Stored records:
----------

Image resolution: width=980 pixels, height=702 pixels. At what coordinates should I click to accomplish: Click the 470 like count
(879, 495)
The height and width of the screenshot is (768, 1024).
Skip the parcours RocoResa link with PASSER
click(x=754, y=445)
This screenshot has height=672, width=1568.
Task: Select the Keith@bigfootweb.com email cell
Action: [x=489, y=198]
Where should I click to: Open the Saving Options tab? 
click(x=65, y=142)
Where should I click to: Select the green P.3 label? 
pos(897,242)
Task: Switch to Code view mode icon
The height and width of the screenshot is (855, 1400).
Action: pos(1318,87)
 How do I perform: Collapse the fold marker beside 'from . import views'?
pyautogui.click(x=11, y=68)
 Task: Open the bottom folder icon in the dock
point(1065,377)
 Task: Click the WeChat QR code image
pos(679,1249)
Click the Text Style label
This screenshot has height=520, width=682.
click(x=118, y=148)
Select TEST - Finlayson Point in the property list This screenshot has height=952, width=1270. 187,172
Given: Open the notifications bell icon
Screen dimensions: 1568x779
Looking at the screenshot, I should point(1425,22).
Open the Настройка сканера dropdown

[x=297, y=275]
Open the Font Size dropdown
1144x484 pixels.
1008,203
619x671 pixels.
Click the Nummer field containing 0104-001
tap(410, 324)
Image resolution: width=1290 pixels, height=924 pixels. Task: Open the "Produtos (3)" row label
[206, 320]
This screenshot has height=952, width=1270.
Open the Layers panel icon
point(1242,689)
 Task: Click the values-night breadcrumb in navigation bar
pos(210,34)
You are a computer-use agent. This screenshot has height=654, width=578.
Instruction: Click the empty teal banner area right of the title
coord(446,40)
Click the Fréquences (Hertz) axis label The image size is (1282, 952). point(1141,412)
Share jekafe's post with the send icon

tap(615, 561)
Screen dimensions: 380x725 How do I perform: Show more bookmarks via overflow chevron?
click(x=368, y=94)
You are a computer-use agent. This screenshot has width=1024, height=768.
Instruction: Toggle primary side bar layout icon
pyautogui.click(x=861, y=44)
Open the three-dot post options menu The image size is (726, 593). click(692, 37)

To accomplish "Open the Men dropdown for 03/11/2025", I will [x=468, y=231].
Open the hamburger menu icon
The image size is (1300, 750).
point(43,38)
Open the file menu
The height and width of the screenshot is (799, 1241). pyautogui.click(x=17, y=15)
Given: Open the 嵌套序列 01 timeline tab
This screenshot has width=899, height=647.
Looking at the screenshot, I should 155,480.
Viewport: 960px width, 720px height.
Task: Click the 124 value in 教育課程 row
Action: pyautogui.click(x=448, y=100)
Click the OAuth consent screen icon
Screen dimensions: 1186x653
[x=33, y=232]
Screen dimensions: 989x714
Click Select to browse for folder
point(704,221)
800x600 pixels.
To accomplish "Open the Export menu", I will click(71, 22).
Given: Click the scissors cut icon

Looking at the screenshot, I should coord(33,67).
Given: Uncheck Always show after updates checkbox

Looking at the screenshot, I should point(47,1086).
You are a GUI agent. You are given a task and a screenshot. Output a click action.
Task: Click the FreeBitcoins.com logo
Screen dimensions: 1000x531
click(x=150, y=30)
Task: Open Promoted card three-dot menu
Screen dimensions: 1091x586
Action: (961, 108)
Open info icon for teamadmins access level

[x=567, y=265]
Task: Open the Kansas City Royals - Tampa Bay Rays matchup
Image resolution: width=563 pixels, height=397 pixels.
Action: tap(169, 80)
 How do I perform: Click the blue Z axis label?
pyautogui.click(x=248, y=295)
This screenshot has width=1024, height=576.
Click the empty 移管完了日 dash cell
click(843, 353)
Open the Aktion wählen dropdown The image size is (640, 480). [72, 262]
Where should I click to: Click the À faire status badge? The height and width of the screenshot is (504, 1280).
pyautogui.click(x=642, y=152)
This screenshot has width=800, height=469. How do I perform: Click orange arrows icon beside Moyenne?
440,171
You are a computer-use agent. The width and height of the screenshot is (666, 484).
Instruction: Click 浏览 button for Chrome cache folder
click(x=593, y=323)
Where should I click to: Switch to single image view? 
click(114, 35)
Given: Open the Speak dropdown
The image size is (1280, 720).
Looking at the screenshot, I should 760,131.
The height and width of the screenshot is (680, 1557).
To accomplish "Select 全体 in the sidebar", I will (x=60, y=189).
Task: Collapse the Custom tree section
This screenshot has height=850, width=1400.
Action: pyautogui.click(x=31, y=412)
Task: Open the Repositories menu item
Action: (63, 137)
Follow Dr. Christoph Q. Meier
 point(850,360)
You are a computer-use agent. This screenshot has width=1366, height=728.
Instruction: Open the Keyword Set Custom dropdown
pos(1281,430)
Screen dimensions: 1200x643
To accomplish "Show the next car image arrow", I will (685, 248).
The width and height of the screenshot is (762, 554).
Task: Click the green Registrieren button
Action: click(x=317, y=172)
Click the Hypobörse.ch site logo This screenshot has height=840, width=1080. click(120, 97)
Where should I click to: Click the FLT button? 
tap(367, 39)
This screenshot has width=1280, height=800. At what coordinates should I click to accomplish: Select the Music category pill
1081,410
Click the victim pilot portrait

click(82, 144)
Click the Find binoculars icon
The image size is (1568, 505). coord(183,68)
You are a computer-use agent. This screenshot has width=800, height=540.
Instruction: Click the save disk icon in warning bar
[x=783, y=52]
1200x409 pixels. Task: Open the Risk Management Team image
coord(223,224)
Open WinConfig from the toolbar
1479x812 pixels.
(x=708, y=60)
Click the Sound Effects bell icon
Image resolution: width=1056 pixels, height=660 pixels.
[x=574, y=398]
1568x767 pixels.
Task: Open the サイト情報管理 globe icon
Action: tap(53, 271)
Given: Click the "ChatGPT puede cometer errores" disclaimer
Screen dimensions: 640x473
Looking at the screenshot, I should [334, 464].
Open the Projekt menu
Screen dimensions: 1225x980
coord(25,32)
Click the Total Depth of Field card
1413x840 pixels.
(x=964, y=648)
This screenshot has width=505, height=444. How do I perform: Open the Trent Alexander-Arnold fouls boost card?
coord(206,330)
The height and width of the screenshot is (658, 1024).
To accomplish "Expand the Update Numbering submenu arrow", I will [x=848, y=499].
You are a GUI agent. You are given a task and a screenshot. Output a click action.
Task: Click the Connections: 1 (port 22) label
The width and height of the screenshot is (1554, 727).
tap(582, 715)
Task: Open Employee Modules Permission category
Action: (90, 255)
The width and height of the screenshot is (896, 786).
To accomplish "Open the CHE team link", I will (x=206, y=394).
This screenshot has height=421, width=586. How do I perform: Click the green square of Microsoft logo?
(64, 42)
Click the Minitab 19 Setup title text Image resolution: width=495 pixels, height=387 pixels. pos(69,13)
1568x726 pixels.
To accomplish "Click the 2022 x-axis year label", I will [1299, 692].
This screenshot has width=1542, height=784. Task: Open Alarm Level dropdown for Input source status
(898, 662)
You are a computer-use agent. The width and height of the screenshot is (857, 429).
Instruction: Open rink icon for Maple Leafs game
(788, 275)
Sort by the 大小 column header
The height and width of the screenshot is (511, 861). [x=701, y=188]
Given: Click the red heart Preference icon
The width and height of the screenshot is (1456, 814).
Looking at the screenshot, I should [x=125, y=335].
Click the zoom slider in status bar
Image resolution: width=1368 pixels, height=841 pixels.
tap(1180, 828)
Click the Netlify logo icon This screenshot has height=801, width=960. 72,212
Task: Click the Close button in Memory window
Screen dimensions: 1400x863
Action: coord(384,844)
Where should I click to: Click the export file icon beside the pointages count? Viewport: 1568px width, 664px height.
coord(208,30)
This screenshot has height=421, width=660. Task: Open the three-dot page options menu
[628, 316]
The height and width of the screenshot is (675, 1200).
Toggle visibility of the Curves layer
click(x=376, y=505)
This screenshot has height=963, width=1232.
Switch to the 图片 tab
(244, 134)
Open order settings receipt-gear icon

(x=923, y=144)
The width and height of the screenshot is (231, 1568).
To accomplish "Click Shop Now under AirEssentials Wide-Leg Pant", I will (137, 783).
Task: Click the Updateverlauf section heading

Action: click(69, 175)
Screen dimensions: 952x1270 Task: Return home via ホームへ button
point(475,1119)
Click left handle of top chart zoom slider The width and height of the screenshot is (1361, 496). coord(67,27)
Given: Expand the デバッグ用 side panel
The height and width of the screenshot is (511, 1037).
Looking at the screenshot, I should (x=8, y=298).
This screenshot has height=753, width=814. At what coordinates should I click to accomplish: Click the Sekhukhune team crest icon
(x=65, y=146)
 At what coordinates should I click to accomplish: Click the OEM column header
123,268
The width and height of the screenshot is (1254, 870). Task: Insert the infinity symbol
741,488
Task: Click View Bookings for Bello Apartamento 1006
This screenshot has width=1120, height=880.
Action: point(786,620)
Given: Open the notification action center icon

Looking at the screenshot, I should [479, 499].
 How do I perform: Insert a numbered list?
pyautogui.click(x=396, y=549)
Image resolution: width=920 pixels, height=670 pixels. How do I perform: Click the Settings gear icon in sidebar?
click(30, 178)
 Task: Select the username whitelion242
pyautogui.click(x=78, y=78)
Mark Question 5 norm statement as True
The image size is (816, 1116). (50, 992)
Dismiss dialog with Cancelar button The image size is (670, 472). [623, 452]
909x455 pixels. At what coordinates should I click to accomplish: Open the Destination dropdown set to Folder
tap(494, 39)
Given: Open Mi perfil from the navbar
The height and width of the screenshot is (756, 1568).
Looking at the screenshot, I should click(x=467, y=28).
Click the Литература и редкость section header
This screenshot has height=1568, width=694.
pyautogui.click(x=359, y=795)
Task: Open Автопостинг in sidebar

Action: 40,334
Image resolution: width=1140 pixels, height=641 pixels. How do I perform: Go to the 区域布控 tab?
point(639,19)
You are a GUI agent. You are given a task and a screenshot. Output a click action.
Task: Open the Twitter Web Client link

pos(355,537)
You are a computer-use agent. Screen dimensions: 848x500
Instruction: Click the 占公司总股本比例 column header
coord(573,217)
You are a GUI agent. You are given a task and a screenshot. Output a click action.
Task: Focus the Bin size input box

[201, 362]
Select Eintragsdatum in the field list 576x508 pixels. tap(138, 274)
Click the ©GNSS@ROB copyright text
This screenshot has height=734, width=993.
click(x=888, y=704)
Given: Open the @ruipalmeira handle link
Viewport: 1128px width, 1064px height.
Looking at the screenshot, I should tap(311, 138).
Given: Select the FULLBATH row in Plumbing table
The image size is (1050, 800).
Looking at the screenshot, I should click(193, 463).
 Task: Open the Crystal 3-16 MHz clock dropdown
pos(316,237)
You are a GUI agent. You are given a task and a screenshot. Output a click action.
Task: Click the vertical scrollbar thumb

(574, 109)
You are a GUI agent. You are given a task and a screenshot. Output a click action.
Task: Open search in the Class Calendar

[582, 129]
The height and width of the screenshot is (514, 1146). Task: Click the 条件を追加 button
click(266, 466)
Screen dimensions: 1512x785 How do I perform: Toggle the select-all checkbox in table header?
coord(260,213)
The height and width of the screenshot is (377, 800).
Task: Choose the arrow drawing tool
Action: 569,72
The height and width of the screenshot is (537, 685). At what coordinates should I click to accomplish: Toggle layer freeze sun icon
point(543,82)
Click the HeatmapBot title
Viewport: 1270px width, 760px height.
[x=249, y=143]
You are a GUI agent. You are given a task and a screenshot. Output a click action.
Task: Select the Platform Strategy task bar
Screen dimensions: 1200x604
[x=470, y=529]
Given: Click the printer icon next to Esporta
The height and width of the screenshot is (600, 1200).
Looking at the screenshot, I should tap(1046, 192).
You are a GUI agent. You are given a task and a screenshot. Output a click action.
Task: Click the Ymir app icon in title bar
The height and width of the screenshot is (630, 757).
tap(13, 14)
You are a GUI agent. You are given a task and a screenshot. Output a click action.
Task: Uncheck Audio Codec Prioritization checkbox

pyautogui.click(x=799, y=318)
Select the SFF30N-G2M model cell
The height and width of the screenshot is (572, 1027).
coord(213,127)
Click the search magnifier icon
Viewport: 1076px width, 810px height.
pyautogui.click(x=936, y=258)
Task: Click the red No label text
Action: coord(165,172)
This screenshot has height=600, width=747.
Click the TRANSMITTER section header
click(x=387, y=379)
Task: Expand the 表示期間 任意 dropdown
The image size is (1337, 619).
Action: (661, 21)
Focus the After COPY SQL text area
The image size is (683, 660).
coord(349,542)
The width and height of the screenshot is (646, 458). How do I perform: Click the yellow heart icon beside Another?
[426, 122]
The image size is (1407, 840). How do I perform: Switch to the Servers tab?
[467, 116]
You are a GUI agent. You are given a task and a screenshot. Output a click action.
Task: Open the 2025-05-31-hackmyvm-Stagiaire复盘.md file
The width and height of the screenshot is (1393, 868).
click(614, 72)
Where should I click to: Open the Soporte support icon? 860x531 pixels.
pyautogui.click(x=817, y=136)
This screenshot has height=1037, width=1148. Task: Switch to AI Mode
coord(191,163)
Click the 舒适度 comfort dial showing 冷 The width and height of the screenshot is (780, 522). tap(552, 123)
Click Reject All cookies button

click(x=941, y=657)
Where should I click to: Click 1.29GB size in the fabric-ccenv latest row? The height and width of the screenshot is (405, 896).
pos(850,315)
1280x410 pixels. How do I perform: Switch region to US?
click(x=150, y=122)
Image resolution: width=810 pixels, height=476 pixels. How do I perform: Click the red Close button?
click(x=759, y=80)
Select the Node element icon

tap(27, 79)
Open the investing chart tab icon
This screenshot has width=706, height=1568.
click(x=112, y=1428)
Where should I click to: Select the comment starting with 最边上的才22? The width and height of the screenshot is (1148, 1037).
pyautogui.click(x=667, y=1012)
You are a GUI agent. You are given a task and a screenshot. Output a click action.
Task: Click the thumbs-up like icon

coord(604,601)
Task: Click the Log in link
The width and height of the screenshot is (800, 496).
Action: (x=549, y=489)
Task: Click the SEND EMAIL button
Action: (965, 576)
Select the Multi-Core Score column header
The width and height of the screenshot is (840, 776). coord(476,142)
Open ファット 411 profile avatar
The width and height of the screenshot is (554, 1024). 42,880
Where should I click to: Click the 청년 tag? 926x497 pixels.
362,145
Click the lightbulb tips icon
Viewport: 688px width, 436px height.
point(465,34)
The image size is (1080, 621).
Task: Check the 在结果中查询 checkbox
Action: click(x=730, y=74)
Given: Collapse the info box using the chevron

----------

* [Activity]: Scan the entries above for the string "zoom" and copy each line containing it.

* [Result]:
Click the zoom slider in status bar
Click left handle of top chart zoom slider The width and height of the screenshot is (1361, 496). coord(67,27)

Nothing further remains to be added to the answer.